C.B. Ahlstrom is the 1st place winner of Streetlight Magazine’s 2018 Flash Fiction Contest.
My social anxiety as a high schooler was grossly misdiagnosed as maturity by adults. I wasn’t seen as shy, but as respectful. They thought me wise, not scanning for clues of how to best abide by social norms developed by my cooler peers, surely. I was empathetic and sensitive, not a people pleaser devoid of a core self.

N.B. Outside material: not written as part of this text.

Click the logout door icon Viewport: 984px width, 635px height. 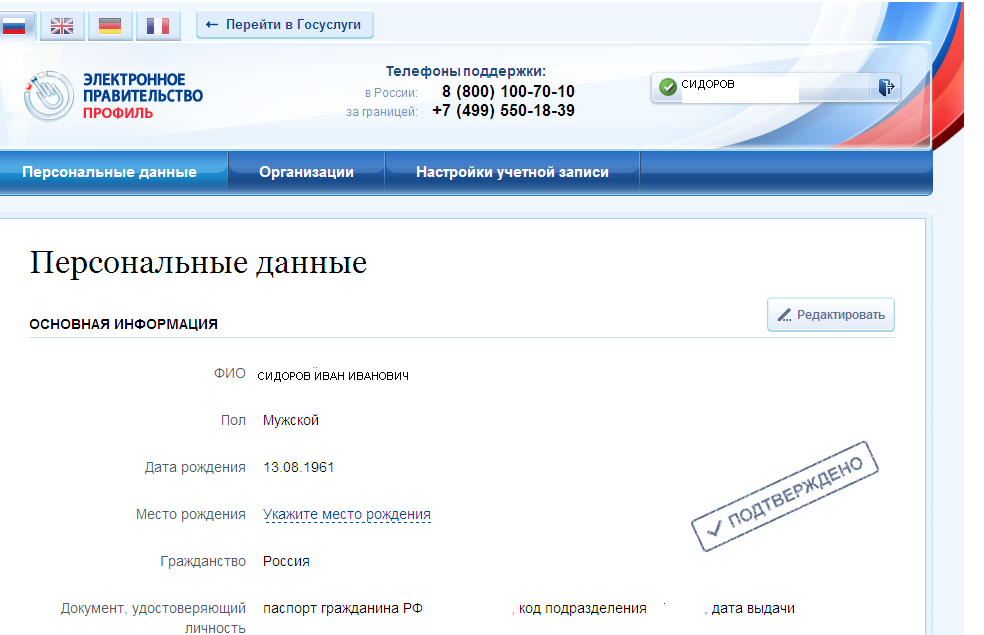click(x=886, y=88)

“You don’t want to do that,” my mother would say firmly, any time I had an original thought. My actions of course were a direct reflection of the kind of parent she was, and it was important to uphold a certain persona. I was cast in a play I didn’t even know I had auditioned for, and she was the star of the show.
I learned to carry things alone, in bags I might as well have sewn into my very skin. When I went away to college, sick with anxiety and longing for what I knew, I sewed a sand leaden bag into each limb, tethering me to the earth, which I so often thought I might float away from, if left to my own devices. I’d rather have two feet on the ground than float away.
When the campus physician prescribed me sleeping pills to assuage my insomnia freshman year, I took them willingly, if only for one night. A large blue and pink capsule strapped me down to my bed without fastenings, causing my limbs to fall asleep one by one, while my brain continued to whir desperately, like a computer that can’t read a scratched CD. I could barely lift my arms to dial home. Nobody wishes to die by being buried alive.
“Everything is falling asleep but me!” I remembered crying to my mother, on the other end of the telephone. “Just calm down,” she said, a note of panic in her own voice. “Pretend like your limbs are full of sand, and you’re getting heavier, and heavier, until you drift off to sleep.”
I’ve often felt like we are two foreigners, my mother and I, so desperately wanting to find a common tongue but unable to do so. So we gesture, and point, and rely on facial expressions to convey our messaging. But something is always lost, in the way her eyes are devoid of warmth, in the way my voice sounds shrill when I’m not intending it to.
She wasn’t able to breastfeed when I was an infant. She never produced any milk; the stress of the pregnancy got to her, the doctors had said. I had never latched upon her breast, producing a flow of liquid from mother to daughter through the suckling of my puckered lips. I’d been, in fact, whisked away minutes after being born for a rare condition they thought I might not recover from.
By the time they had brought me back to her, perhaps I’d already begun to float away, and no amount of swaddling could weigh me down. I’d started to gather grains of sand that very day, until each bag could be filled, and sewn up to keep me in place.